■ **REQUEST 1**: In the listing, starting with the line that contains "You are a GUI" and going on through the end of the listing, swap "screenshot" for "screen image" and keep everything else the same. Leave the pictures out.

The dendritic structures clearly visible in Fig. 4d indicate that object no. 21, another horse bit, was also cast to shape. In contrast to the α-δ eutectoid observed between dendrites in Fig. 4a, however, the inter-dendritic space, as marked by the arrow in Fig. 4d, is filled with a single phase, which is the γ phase of the copper-arsenic system whose arsenic content is in the vicinity of 30% (see Lechtman 1996). The presence of this second phase in such a notable amount in the structure reveals that the overall arsenic concentration of the specimen in question is well above the level the α phase can dissolve. The EDS determined the average tin and arsenic content to be 0.8% and 9.1%, respectively. As in Fig. 4a, b, and c, no sign of any mechanical treatment is visible in Fig. 4d either. Evidently, the pertinent objects were all made similarly, drawing exclusively on casting.

The structure illustrated in Fig. 4e also consists of dark dendrites and the bright space between them. A feature that makes this structure distinguished from those presented above is the waviness clearly visible throughout the entire micrograph. Such a wavy structure emerges in metals and alloys when they are subjected to a significant plastic deformation. A similar mechanical treatment, most probably at relatively low temperatures, must have been given to object no. 38, a mirror, during its fabrication, apparently subsequent to the initial casting to shape where the dendritic structure emerged. In Fig. 4e, both the dendrites and the space between them consist of the α phase for a similar reason mentioned in reference to the structure of Fig. 4b. One exception is found in a number of tiny irregular gray particles imbedded in the inter-dendritic areas, as seen in spots marked by the arrows. These particles are made of the arsenic-rich γ phase similar to those observed in Fig. 4d. The fraction of this γ phase is significantly reduced in Fig. 4e, indicative of a lower arsenic content. The average composition of the specimen in question was determined using the EDS to be 0.6% tin, 4.0% arsenic, 0.7% sulfur, and 0.4% Fe with the remaining balance being copper. It is significant to note that the object in question, a mirror, was subjected to substantial mechanical working applied at low temperatures subsequent to the casting for preliminary shaping.

Figure 4f presents a structure composed of numerous particles of copper sulfide elongated horizontally, taking the form of ribbons against the background consisting of α grains. The background is seen to consist of twinned α grains with numerous fine parallel lines, called slip lines, crossing the α grains. Such twinned α grains constitute a distinctive indication of recrystallization transformation occurring in many metals and alloys, particularly in copper-based alloys. In order for recrystallization to occur, the specimen must be plastically deformed and then given a prolonged heat treatment at relatively high temperatures. The unique structure in Fig. 4f therefore makes it clear that object no. 31, another mirror with an unusually long handle, was given a severe mechanical treatment, most likely at elevated temperatures, upon completion of the initial casting to shape. The elongated ribbon-like sulfide, together with the numerous slip lines, is another indication of the degree of forging as well as the direction of the resulting plastic flow. In addition, the slip lines, still remaining, reveal that the thermal treatment was not sufficient for the recrystallization transformation to be completed. Nevertheless, the combined application of deformation and recrystallization is seen to have led to the complete loss of the structure previously determined during casting. EDS analyses showed that the specimen contained tin by approximately 9.0% without arsenic.

■ **REQUEST 2**: According to the passage on the horse bits and mirrors, what average arsenic content did EDS find in object no. 21?

■ **ROWS**:

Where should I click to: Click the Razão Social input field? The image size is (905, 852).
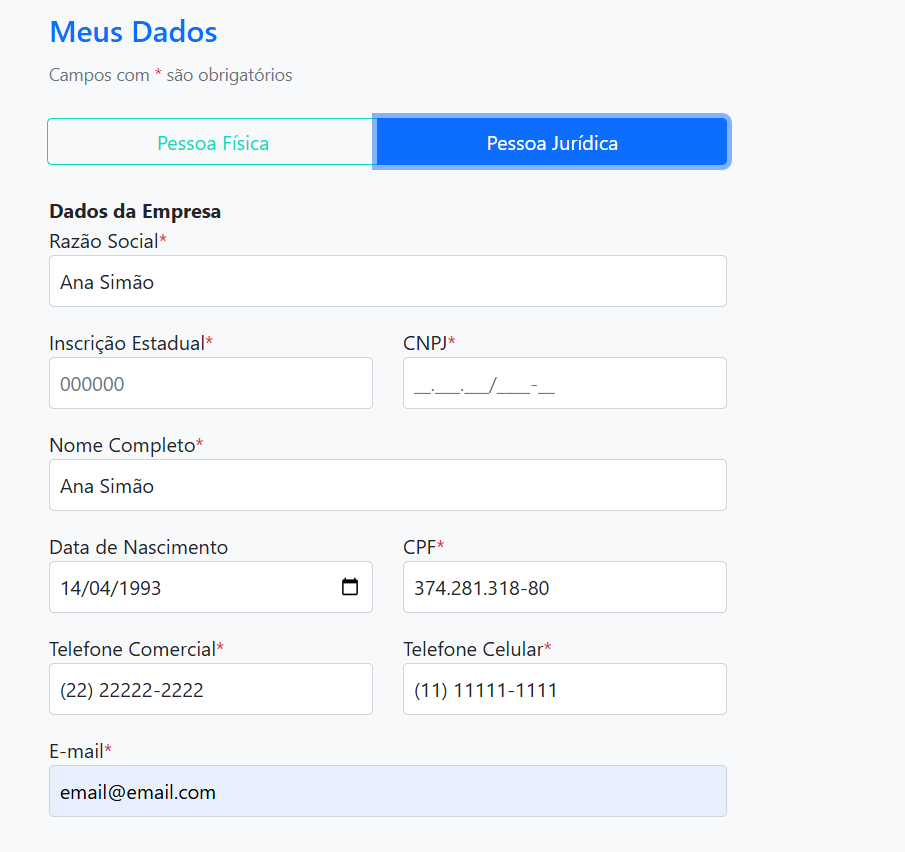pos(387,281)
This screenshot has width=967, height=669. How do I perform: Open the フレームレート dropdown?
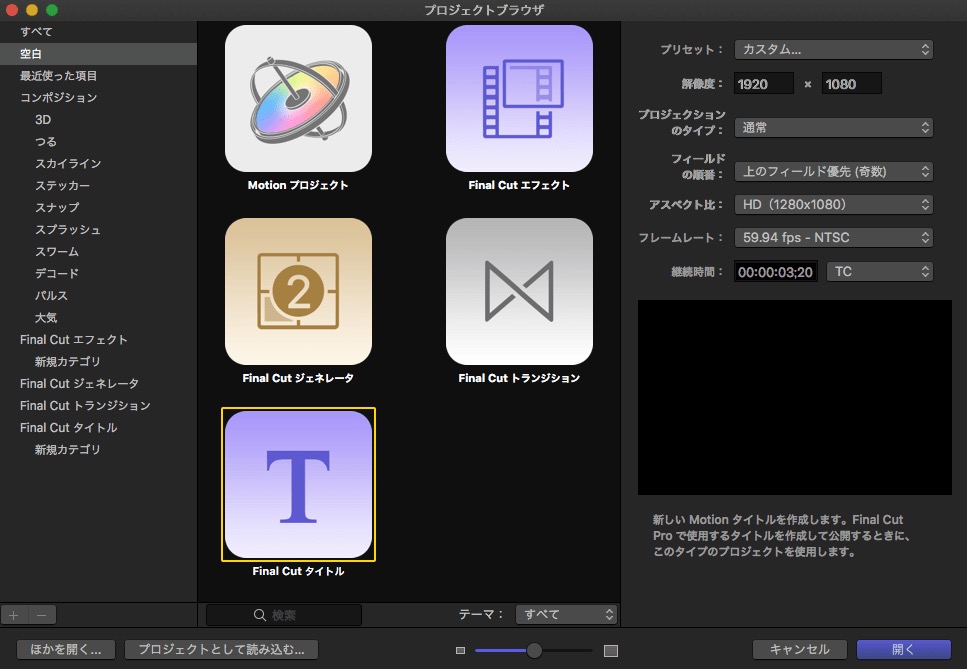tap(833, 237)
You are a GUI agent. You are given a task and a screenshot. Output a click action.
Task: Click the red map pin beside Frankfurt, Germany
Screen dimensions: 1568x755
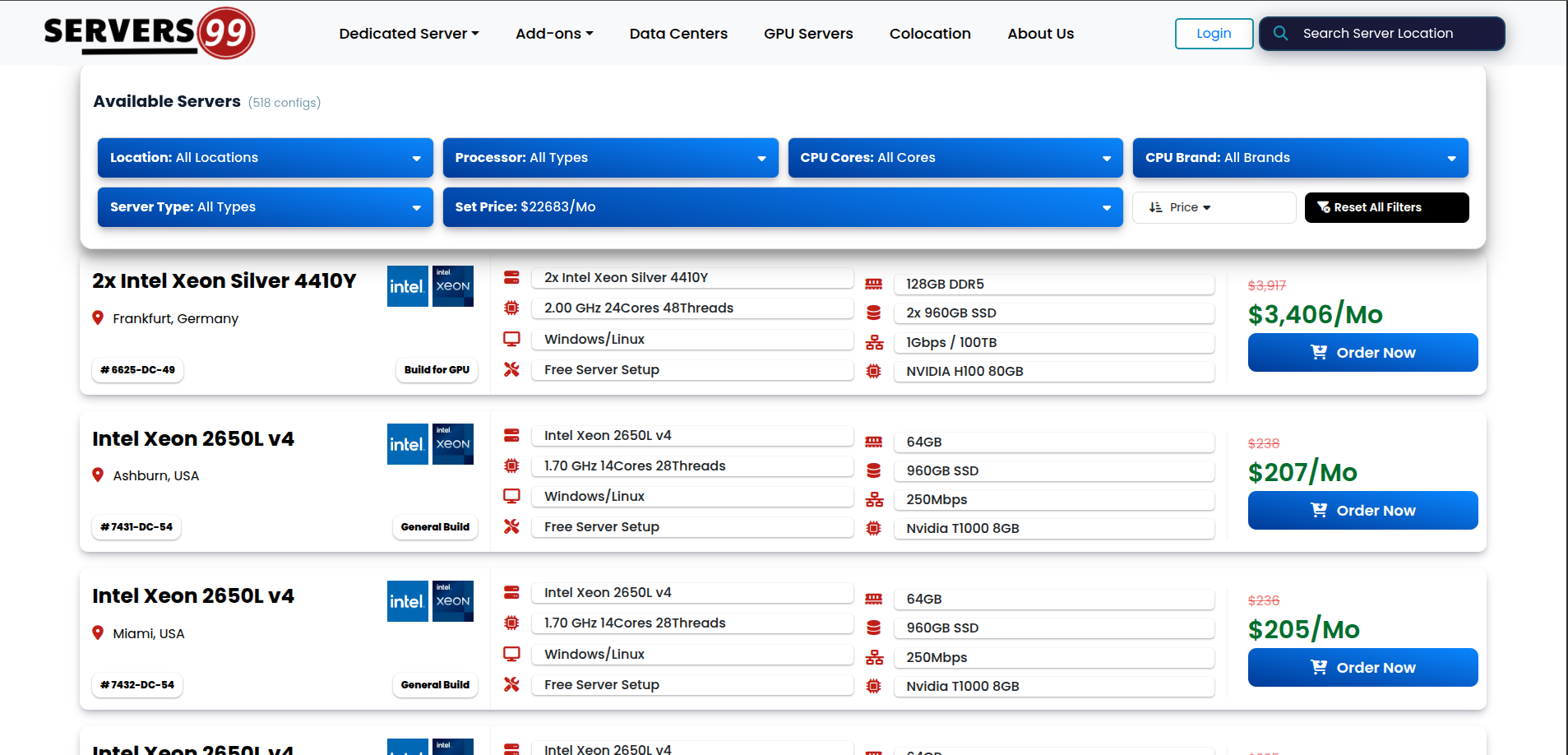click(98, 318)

■ **FINAL ANSWER 1**:
You are a GUI agent. You are given a task and a screen image. Output a click action.
Task: Click the red map pin beside Frankfurt, Germany
Screen dimensions: 1568x755
click(98, 318)

■ **FINAL ANSWER 2**: 9.1%